Count the lines of the records that contain the string "Task" and give only that number.

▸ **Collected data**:
■ ■ ■ ■

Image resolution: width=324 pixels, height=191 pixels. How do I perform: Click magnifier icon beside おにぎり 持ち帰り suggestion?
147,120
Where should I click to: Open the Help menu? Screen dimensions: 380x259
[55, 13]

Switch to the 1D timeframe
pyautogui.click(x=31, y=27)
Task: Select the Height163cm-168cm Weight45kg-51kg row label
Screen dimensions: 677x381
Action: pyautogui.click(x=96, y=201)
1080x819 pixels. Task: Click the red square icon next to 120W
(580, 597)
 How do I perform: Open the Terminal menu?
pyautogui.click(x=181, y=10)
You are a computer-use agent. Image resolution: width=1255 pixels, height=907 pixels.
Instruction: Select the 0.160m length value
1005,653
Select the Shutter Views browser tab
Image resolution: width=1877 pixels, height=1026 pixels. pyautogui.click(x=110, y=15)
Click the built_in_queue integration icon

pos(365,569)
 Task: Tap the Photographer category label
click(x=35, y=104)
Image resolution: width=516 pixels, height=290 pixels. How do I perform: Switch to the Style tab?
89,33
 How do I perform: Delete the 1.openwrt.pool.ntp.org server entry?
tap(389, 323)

■ ■ ■ ■

▸ **REPLY TO THE EXERCISE**: 3